Segundo, porque é o tema central da Conferência “Mission-Oriented
Finance” que está a ser realizada em Londres (22 a 24 de julho de
2014), sob a orientação de uma das mais estimulantes economistas nos tempos
mais recentes, Mariana Mazzucato, autora de também um dos mais estimulantes
livros que devorei nos últimos tempos, The Entrepreneurial State.
Acolhida como “guest writer” pelo Alphaville do Financial Times, a economista do
SPRU – Sussex parte do gráfico que abre este post e mostra como é necessário desconstruir a tendência para o
sistema financeiro se alimentar a si próprio, marcando em alternativa uma linha
de financiamento a longo prazo, capaz de alimentar o único processo que tem
conduzido o capitalismo a uma dinãmica de longo prazo, constituído pelo binómio
inovação-crescimento e o único também capaz de minimizar os riscos da estagnação
secular que tem sido objeto da minha reflexão neste blogue.
Em parceria com Carlota Pérez, mulher de Chris
Freeman, e uma das economistas da inovação vivas mais proeminentes, Mazzucato é
autora de um importante e recente trabalho, “Innovation as Growth Policy: the challenge for Europe”, de leitura crucial para todos os que ambicionarem uma
política de aplicação do próximo período de programação de Fundos Estruturais e
de Investimento em Portugal que nos potencie o crescimento económico tão
desejado.
Mazzucato é também, juntamente, com William
Lazonick, autora de um importante artigo que analisa a questão fundamental de
um processo de inovação e dos dilemas do seu financiamento: quem assume riscos,
quem colhe os benefícios (The risk-reward nexus in the innovation-inequality relationship: who takes the risks? Who gets the rewards?).

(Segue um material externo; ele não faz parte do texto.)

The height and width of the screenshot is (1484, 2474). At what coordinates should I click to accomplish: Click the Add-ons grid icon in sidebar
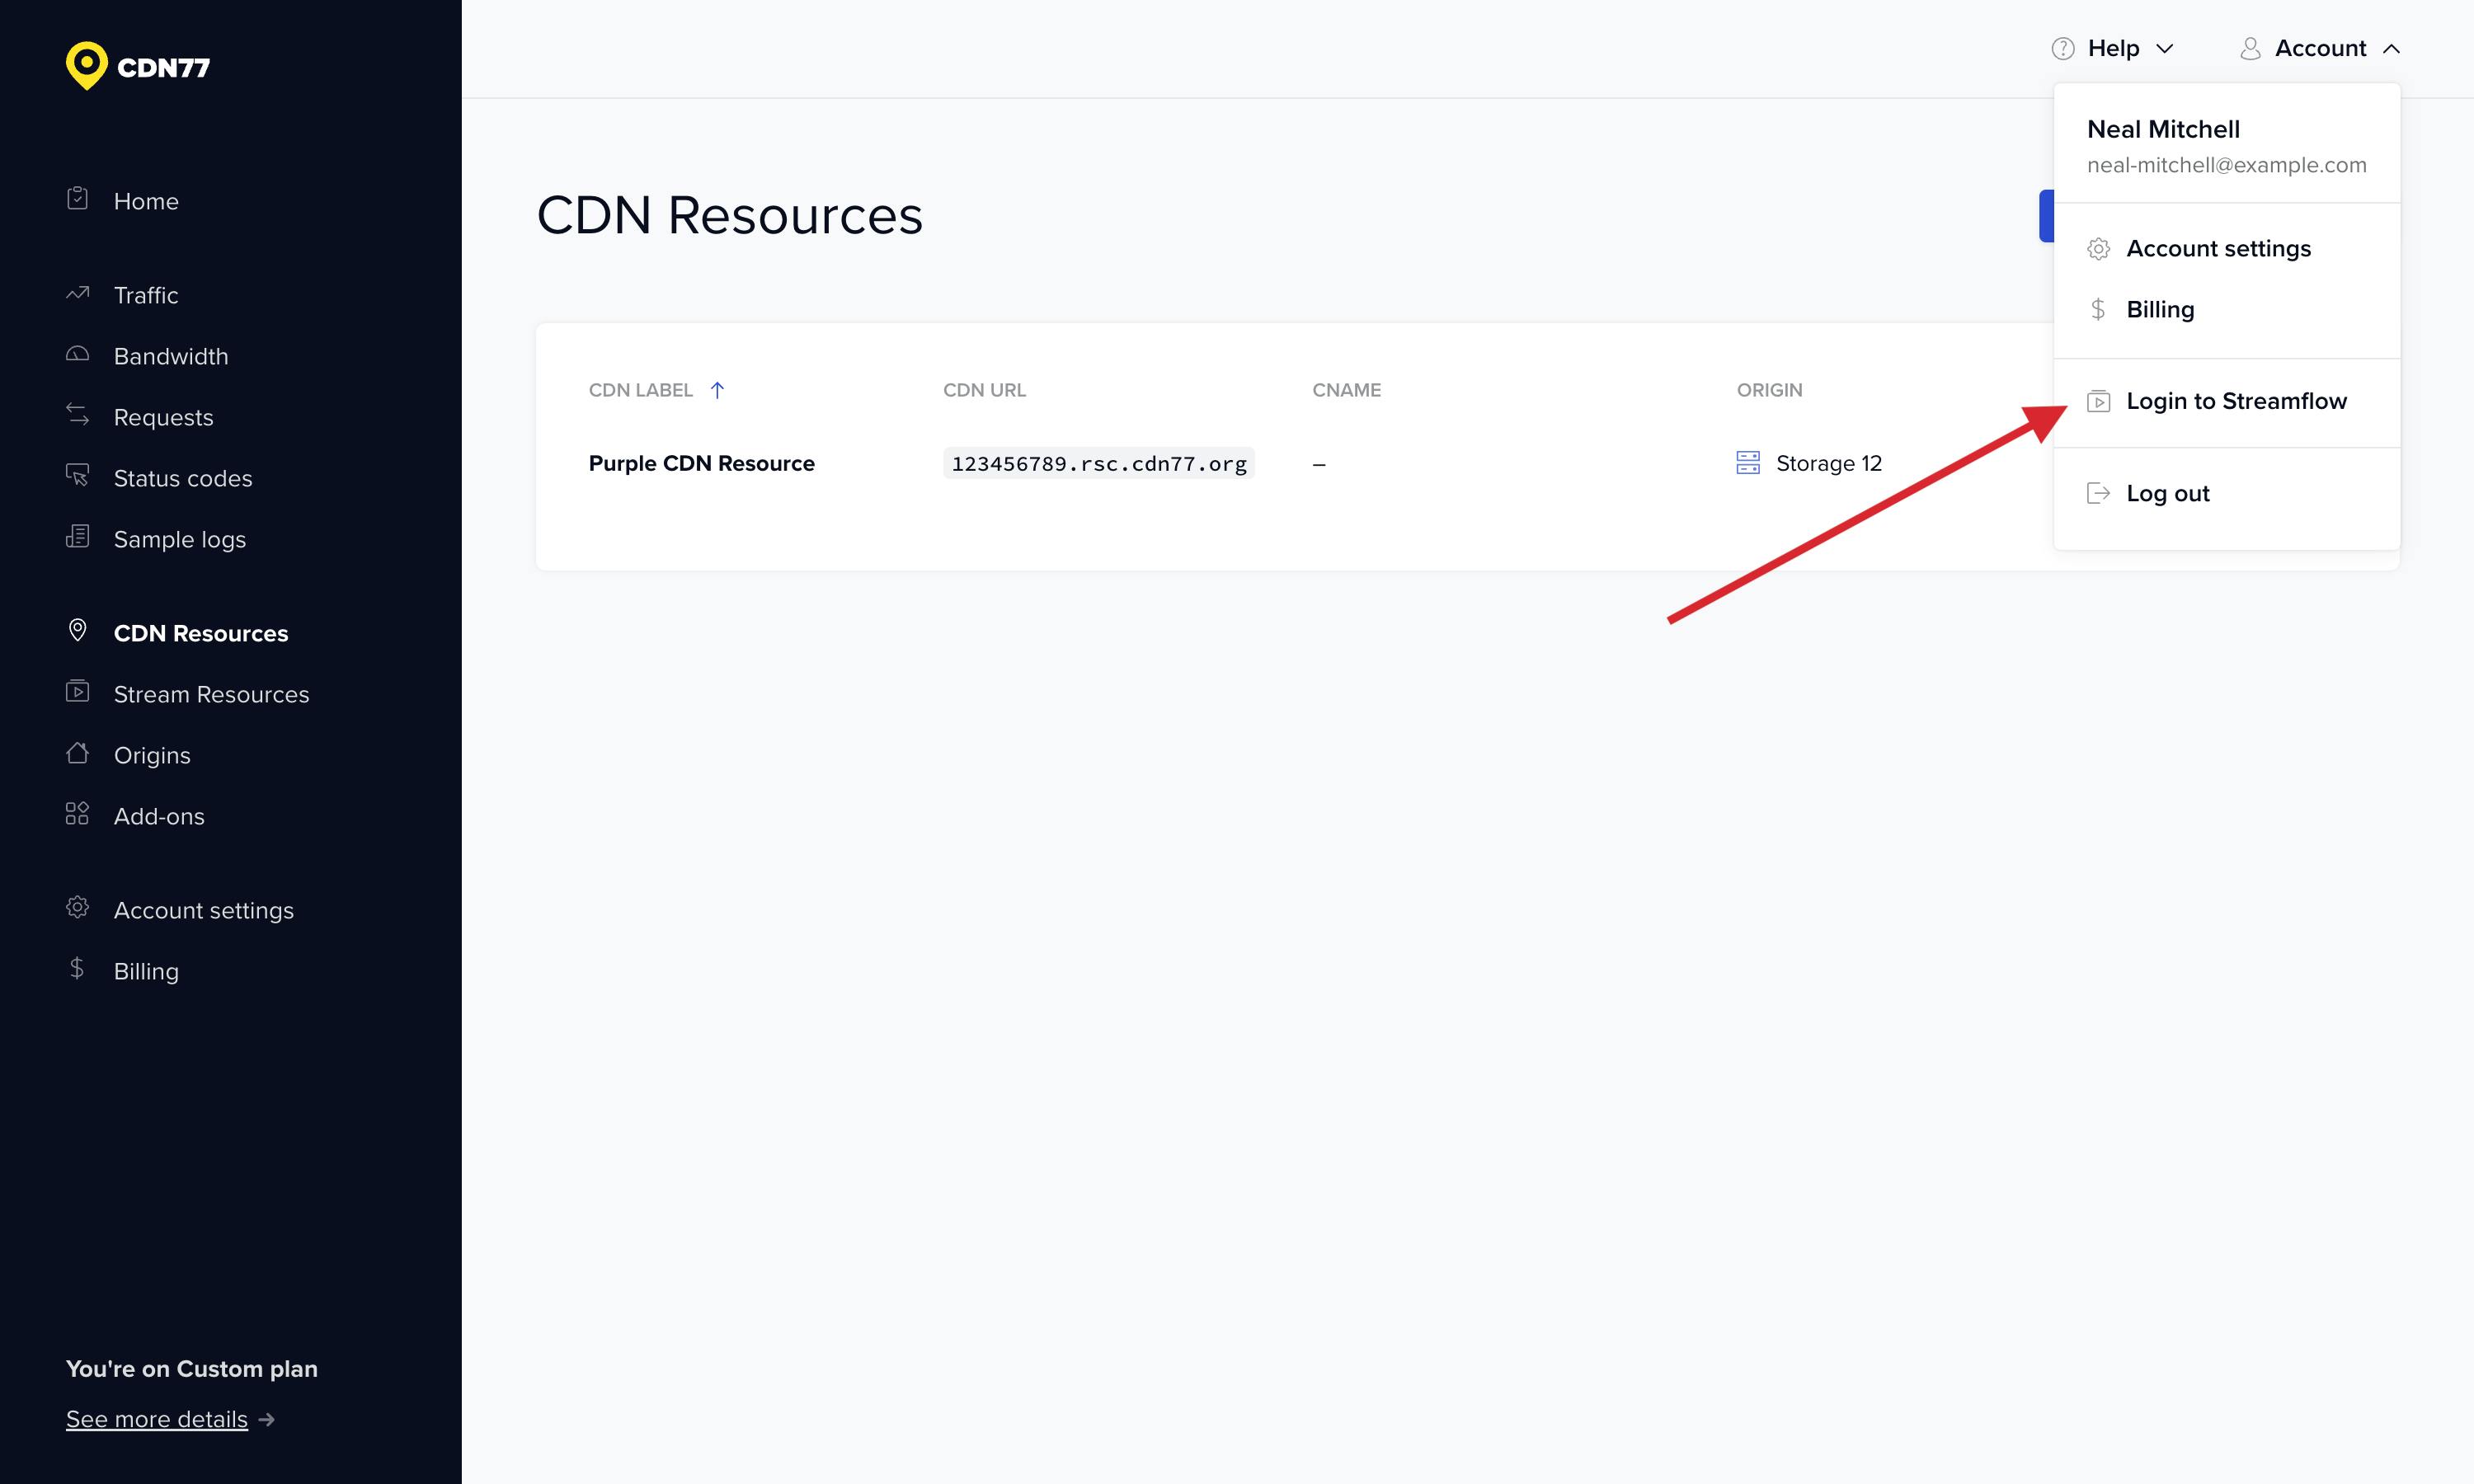[x=78, y=814]
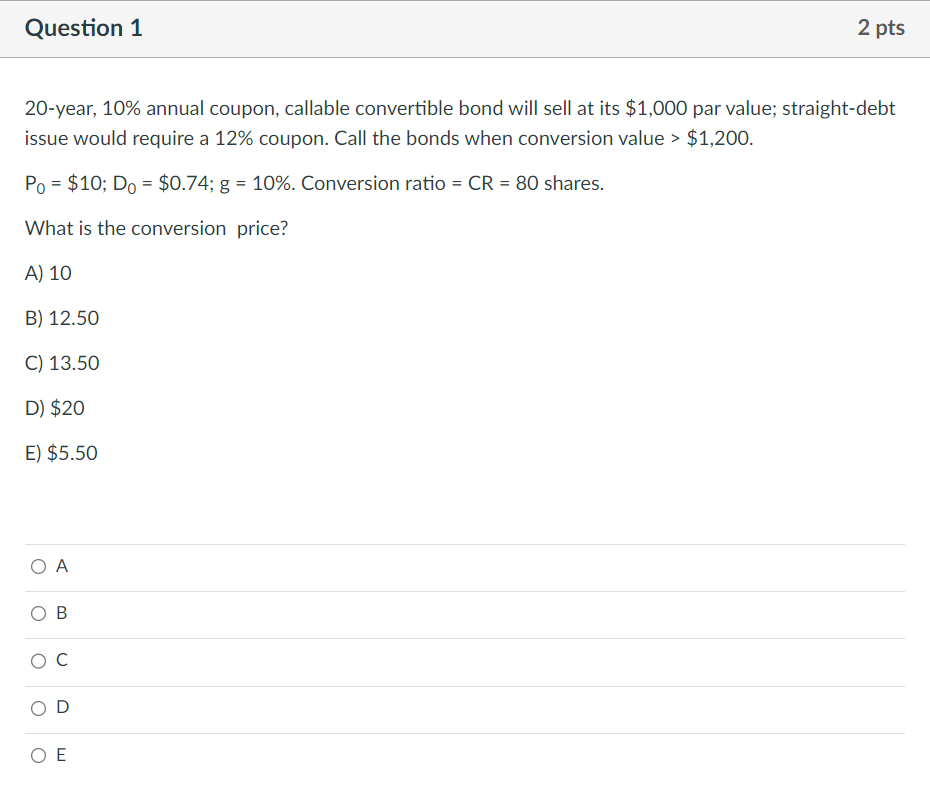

Esta questão adquire uma relevância adicional em
contexto de estagnação secular potencial e sobretudo depois de investigação
recente mostrar que o registo de patentes tende a reduzir a dinâmica de geração
de novo conhecimento nas áreas patenteadas.
O nosso encolher de ombros proclamando que não
somos uma economia de fronteira tecnológica e que a nossa realidade é outra tem
de ser rapidamente ultrapassado. Com os “donos disto tudo” mais interessados na
captação de rendas do que propriamente apostar forte numa frente de inovação
que estimule as PME nacionais a uma réplica de onda de inovação, terá de ser o
nosso universo de PME inovadoras e internacionalizadas a fazê-lo e por isso o
financiamento da inovação adquire um relevo central.
Com o Banco de Fomento no segredo dos deuses, sem
se vislumbrar pensamento sobre a matéria, este tema deve estar na agenda política
(atenção à equipa de António Costa).